Most of the MSA payment was to be paid by the three largest cigarette manufacturers, Philip Morris, Reynolds American, and Lorillard. Philip Morris made its payment in full but Reynolds American and Lorillard put into a disputed account about $750 million from their payment based on their claim that they are entitled to reduce their payments because of a provision in the MSA called the Non-Participating Manufacturer (“NPM Adjustment.”). If a state diligently enforces the escrow statute, it is not subject to this reduction in payment. The Office of Attorney General is planning to take action to obtain a judgment that Kentucky properly enforced this law and therefore should receive its full share of the withheld amounts, which comes to over $13 million.

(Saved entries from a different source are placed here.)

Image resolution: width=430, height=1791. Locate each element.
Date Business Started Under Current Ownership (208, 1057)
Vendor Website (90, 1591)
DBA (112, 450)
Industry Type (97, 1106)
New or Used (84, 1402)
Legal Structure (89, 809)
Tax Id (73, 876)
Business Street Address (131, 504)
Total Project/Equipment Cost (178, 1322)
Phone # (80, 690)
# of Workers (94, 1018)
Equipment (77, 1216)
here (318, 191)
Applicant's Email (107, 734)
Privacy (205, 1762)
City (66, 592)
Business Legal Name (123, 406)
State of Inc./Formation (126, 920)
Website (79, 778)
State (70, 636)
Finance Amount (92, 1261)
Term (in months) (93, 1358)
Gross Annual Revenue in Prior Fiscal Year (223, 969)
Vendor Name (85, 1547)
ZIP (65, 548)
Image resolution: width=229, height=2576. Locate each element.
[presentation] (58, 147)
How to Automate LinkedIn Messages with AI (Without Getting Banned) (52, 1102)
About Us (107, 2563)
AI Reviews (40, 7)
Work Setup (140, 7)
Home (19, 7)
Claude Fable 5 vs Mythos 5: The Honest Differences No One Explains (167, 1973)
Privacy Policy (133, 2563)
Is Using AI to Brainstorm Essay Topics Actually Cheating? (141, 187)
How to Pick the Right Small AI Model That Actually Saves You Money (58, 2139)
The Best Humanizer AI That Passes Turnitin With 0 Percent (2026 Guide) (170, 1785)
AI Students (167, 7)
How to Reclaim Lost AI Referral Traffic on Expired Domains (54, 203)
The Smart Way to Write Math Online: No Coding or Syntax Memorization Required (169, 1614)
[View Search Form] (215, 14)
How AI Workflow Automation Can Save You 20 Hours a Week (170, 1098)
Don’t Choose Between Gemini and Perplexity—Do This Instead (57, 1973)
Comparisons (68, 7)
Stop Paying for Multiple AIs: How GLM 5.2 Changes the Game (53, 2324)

Cigarette sales nationally are down 21% since the agreement went into effect and the public health provisions of the MSA that restrict cigarette advertising and promotion in numerous ways have changed the way cigarettes are marketed in the United States. The number of cigarettes sold in the United States in 2005 was the lowest since 1951 although the U.S. population has doubled and per capita cigarette consumption in the United States is at its lowest level since the 1930s. This decline will have significant long-term effects on the health care costs related to smoking in the future.

Although a portion of the payment was withheld, Participating Manufacturers still paid the States that are signatories to the Agreement over $5.7 billion this week, bringing the total payments made under the MSA thus far to all such States to more than $47 billion. $95.7 million was received in the first part of the distribution to Kentucky on Monday April 17, with another $6.4 million expected to be distributed today.